TO BE DONE: Continue the passage on random person and random item effects from the point where it stops.

PASSAGE PROVIDED:
⟨

As presented in Equation 7, $N$ in BIC is $J$ .

Random Person Effect and Random Item Effect

Item parameters in Equation 2 can be random effects in specialized measurement problems (see De Boeck, 2008, for a discussion). For a sample of $J$ independent persons and a sample of $I$ independent items, the marginal probability of the data, $y = [y_{11}, \dots, y_{J I}, \dots, y_{J I}]'$ , is

P (y) = \prod_{j = 1}^{J} \prod_{i = 1}^{I} \int_{θ} \int_{ξ} {[P {(y_{j i} = 1 | θ_{j}, ξ_{i}; \hat{ϑ})}^{y_{j i}} [1 - P (y_{j i} = 1 | θ_{j}, ξ_{i}; \hat{ϑ})]}^{1 - y_{j i}}] P (θ_{j}) P (ξ_{i}) d θ_{j} {dξ}_{i},

where $ξ_{i} = [α_{i}, β_{i}]'$ and $P (ξ_{i})$ is a prior distribution of item parameters. When item parameters are random, the log-normal distribution can be imposed on item discrimination parameters $(α_{i} ~ \log N (0, σ_{α}))$ and the normal distribution can be imposed on item location parameters $(β_{i} ~ N (0, σ_{β}))$ . In such a case, there are three parameters $(ϑ = [μ, σ_{α}, σ_{β}]')$ , where $μ$ is a grand mean across persons and items, $σ_{α}$ is a variance of a random item discrimination parameter, and $σ_{β}$ is a variance of a random location parameter.

Using the Laplace approximation, the marginal probability of the data $y$ can be approximated as follows:

\log P (y) = \log P (y | θ, ξ; \hat{ϑ}) + \log P (θ) + \log P (ξ) + \frac{K}{2} \log (2 π) - \frac{K}{2} \log ∥ A ∥ + O ({(J I)}^{- 1}),

where $ξ = [ξ_{1}, \dots, ξ_{i}, \dots, ξ_{I}]'$ and $A$ is the expected information matrix of the parameter estimates, $\hat{ϑ} = [\hat{μ}, {\hat{σ}}_{α}, {\hat{σ}}_{β}]'$ .

For a sample of independent pairs of person $j$ and item $i$ , $A$ in Equation 9 approaches $(J I) \cdot I_{j i} (ϑ)$ , where $J$ is the number of persons, $I$ is the number of items, and $I_{J I} (ϑ)$ is the Fisher information of parameter estimates for a person $j$ and an item $i$ :

A = (J I) \cdot I_{j i} (ϑ) ≅ (J I) \cdot E [- {\overset{\cdot\cdot}{P}}_{j i} (\hat{ϑ})],

where $- {\overset{\cdot\cdot}{P}}_{J I} (\hat{ϑ})$ is minus the second derivative of the loglikelihood function. When ${IH}_{J I}$ is a $(K \times K)$ matrix (i.e., $K = 3$ for $ϑ = [μ, σ_{α}, σ_{β}]'$ ), $∥ A ∥ \equiv ∥ (J I) \times I_{J I} ∥ \equiv {(J I)}^{K} ∥ I_{J I} ∥$ .

⟩

ROWS:

⟨

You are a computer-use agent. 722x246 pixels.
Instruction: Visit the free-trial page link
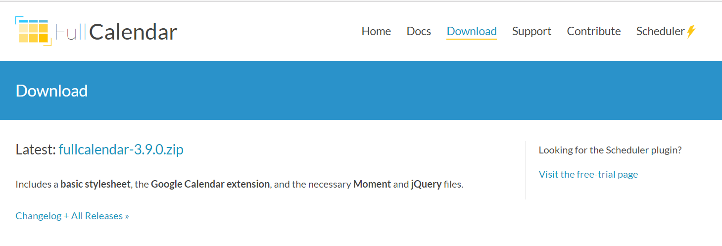(x=588, y=174)
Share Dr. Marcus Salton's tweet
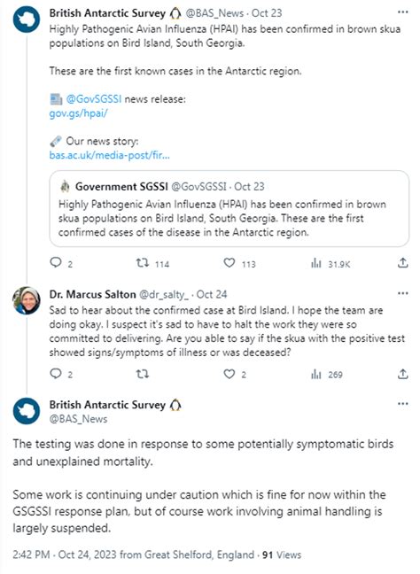420x574 pixels. [403, 374]
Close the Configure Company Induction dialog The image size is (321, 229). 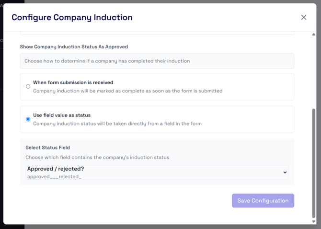point(304,17)
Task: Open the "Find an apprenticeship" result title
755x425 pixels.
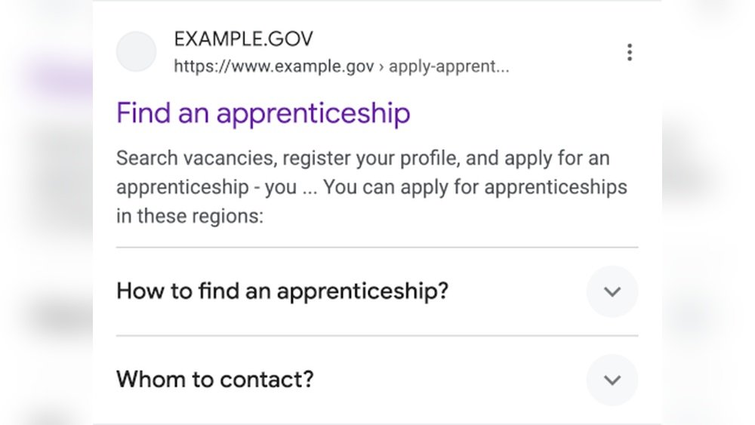Action: [x=263, y=114]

⟩

RESULT BELOW:
With $∥ A ∥ \equiv ∥ (J I) \times I_{J I} ∥ \equiv {(J I)}^{K} ∥ I_{J I} ∥$ , the approximation in Equation 9 can be rewritten as

\log P (y) = \log P (y | θ, ξ; \hat{ϑ}) + \log P (θ) + \log P (ξ) + \frac{K}{2} \log (2 π) - \frac{K}{2} \log (J I) - \frac{1}{2} \log ∥ I_{j i} ∥ + O ({(J I)}^{- 1}),

where $\log P (θ)$ , $\log P (ξ)$ , $(K / 2) \log (2 π)$ , and $(1 / 2) \log ∥ I_{J I} ∥$ are all approximations with an error of order $O (1)$ . Ignoring the $O (1)$ terms, Equation 11 results in the following equation:

\log P (y) = \log P (y | θ, ξ; \hat{ϑ}) - \frac{K}{2} \log (J I) + O ({(J I)}^{- 1}) .

It follows from Equation 12 that $N$ is $J I$ for item response models with random item parameters.

^1.

In Mplus, the one-parameter item response model with a random person effect and a random item effect can be fit using Bayesian analysis so that a likelihood-based Bayesian information criterion (BIC) is not available.

Footnotes

Declaration of Conflicting Interests: The author(s) declared no potential conflicts of interest with respect to the research, authorship, and/or publication of this article.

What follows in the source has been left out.